Wow I’m already surprised at some of the results. It would be awesome to get 100 responses to this survey but I can already see some underlying trending. I finished tons of this kind of statistical analysis during my PhD dissertation. G*Power was (still is) a simple and widely available app to calculate statistical power. The “Power” value is a computation that says for a given type of research - especially surveys - the answers from X number of people very closely would represent the answers that would be the same for a much larger audience. Because of the type of research, it is commonly not necessary to count the larger population. Much of the parameters are established from types of errors rather than total people.
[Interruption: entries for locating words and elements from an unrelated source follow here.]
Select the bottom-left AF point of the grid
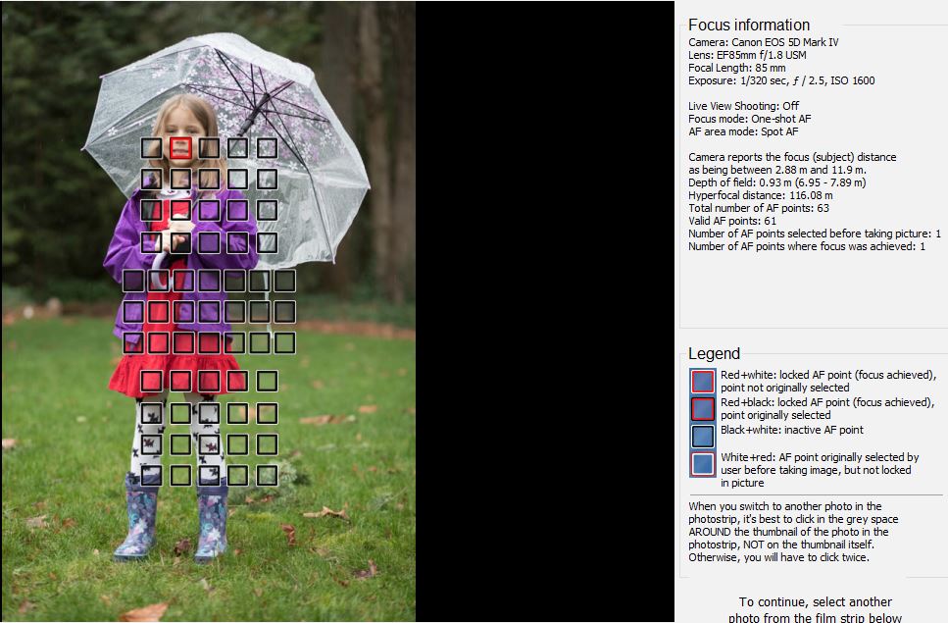The height and width of the screenshot is (623, 948). coord(151,475)
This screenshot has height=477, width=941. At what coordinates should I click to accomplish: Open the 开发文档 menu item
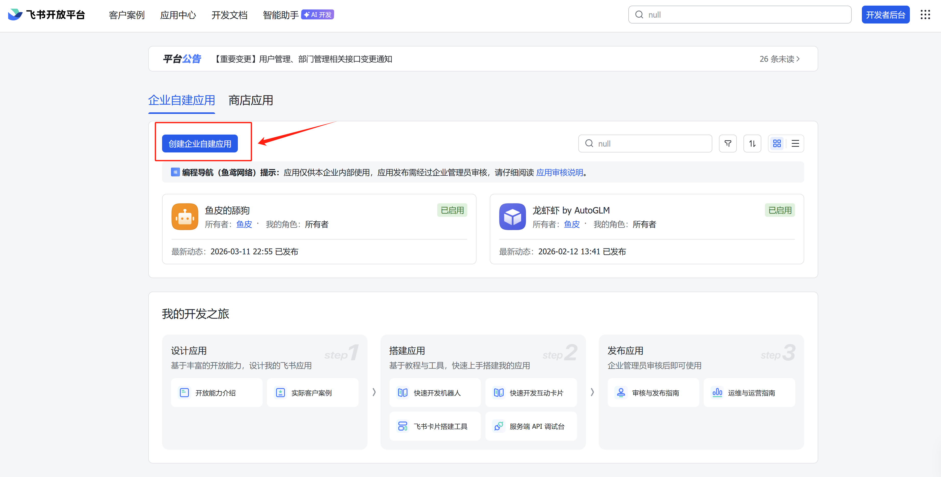point(229,15)
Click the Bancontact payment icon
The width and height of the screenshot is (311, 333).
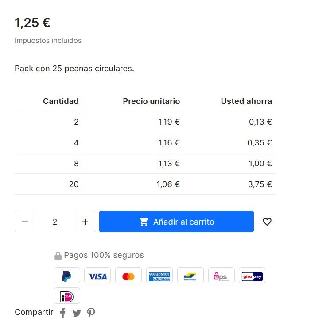[x=190, y=276]
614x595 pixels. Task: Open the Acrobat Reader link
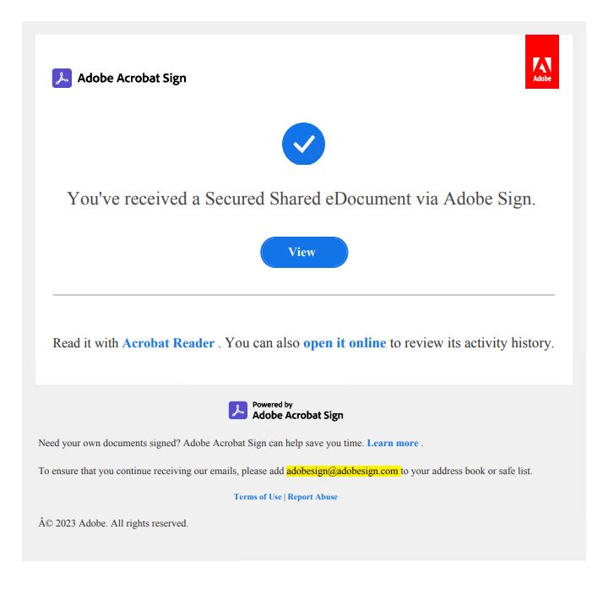(168, 343)
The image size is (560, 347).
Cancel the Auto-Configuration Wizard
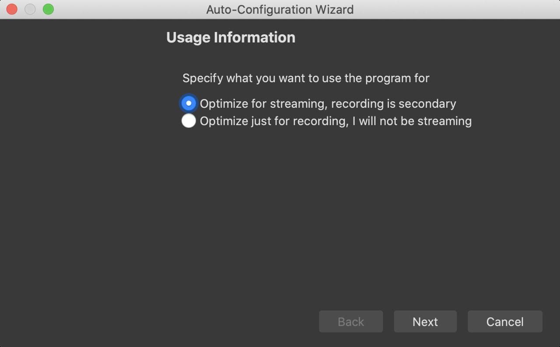click(505, 322)
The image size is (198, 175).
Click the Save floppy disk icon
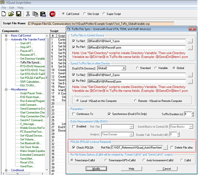(18, 14)
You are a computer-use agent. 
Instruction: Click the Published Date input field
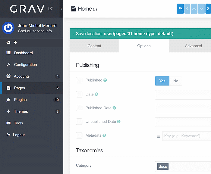[x=183, y=108]

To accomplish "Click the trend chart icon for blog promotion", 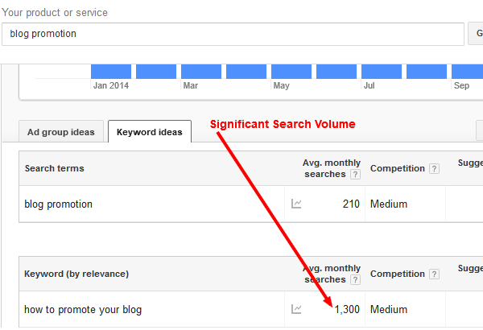I will point(296,204).

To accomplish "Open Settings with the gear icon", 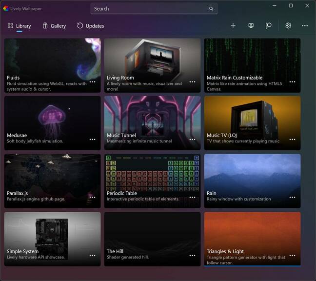I will (288, 26).
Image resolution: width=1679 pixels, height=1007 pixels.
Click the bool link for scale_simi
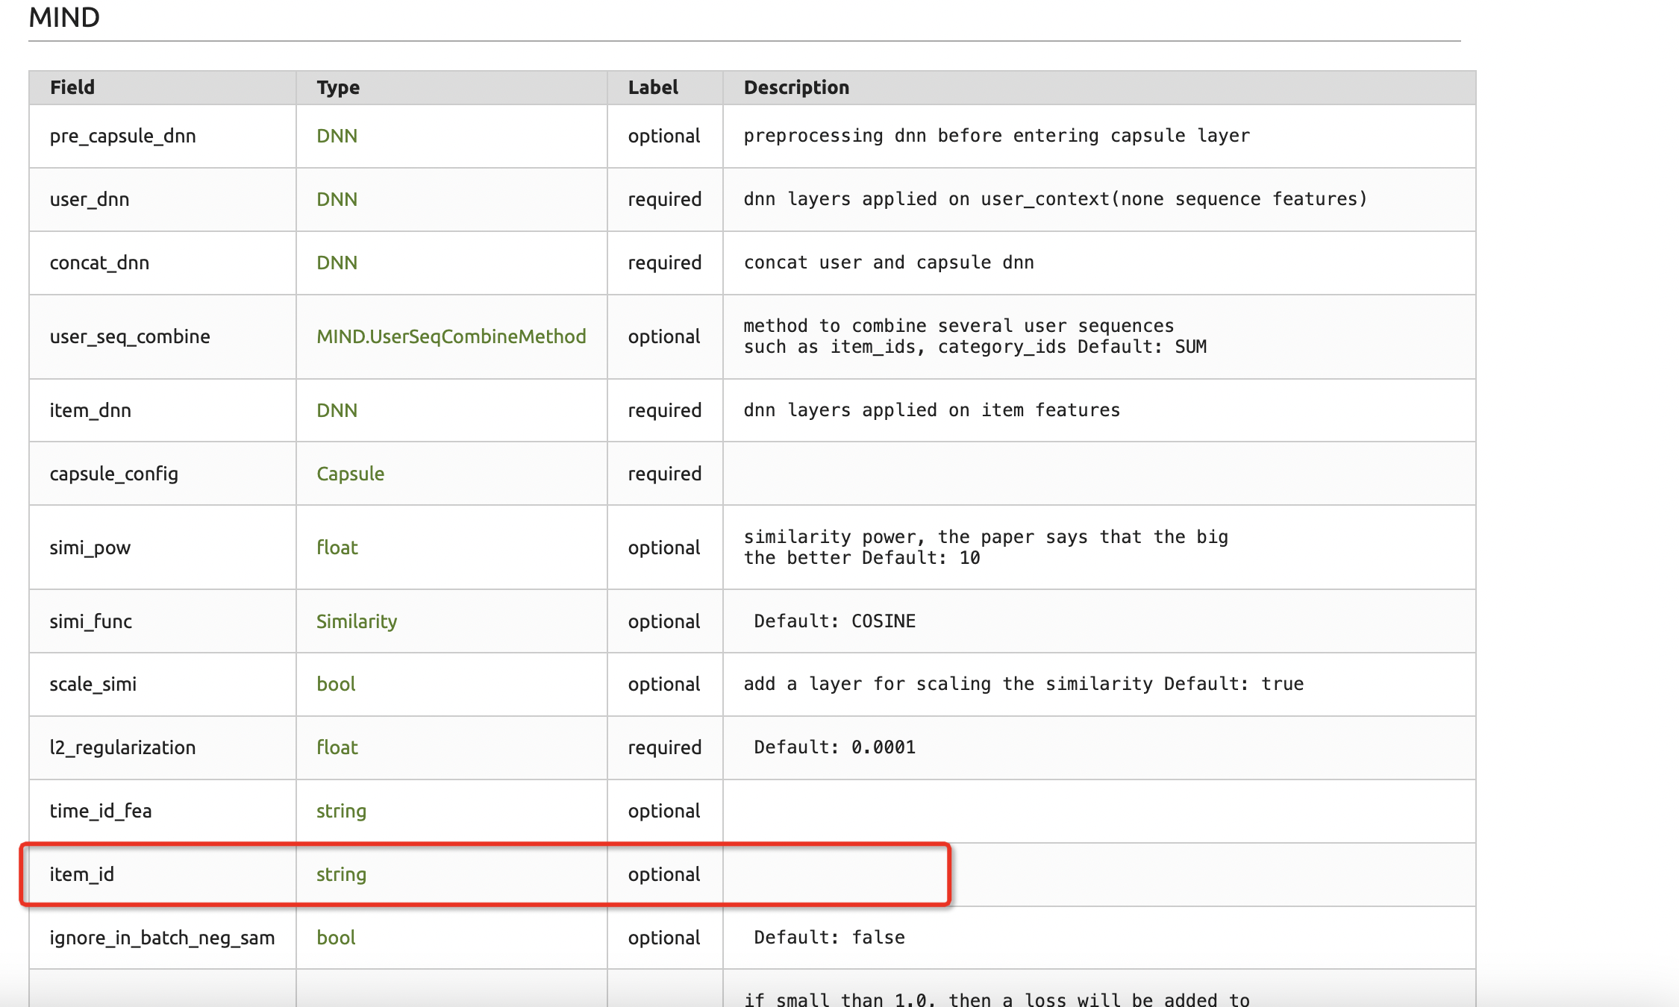(336, 684)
A very high percentage of “survey” style research is looking for trends. How many people think “A” is true? How popular is choice “B”? What percentage of the population thinks “C” is a bad idea? In the statistics world, the method for much of this research is conducted using a two-tailed regression analysis. Faul, Erdfelder, Buchner, & Lang (2009) wrote some great material of this type of research in a book called, “Behavior Research Methods”.
Back to the “Power” value… Figuring out how many survey answers you need is called the Sample Size. The “effect size” and the chance of Type I & Type II errors usually is enough to set the Sample Size. Describing the research error Types is a large and separate discussion but suffice to say:
a Type I error is a pretty bad error so researchers set the tolerance pretty low (only 5%, α = .05)
a Type II error is not so bad so researchers let it slide more (20%, ß = .20)
A research author named Weller wrote about this stuff in 2014 in “Field Methods” called Sample Size Estimation: The Easy Way.
Jacob Cohen was the wizard who defined much of this stuff in terms of computing sample size and effect size. He wrote “Statistical Power Analysis for the Behavioral Sciences” in 1988 - it is a major work and has set the stage for many modern statistical research methods. If I use some of these widely accepted parameters in a software tool like G*Power, I get a Power value of 92.
That means if you got about 100 responses to this survey (92), your results would very closely resemble the results you would get if you were able to survey the entire world.
That’s very interesting! Looks like we have a long way to go and this morning I thought of a new option I’m curious about. Unfortunitly it will be behind the others in responses but I’ll add it anyways.
Ive been updating the title to reflect how many more people we need to make it to 92. I’ll try to keep bumping this post but maybe we can get facer to pin it.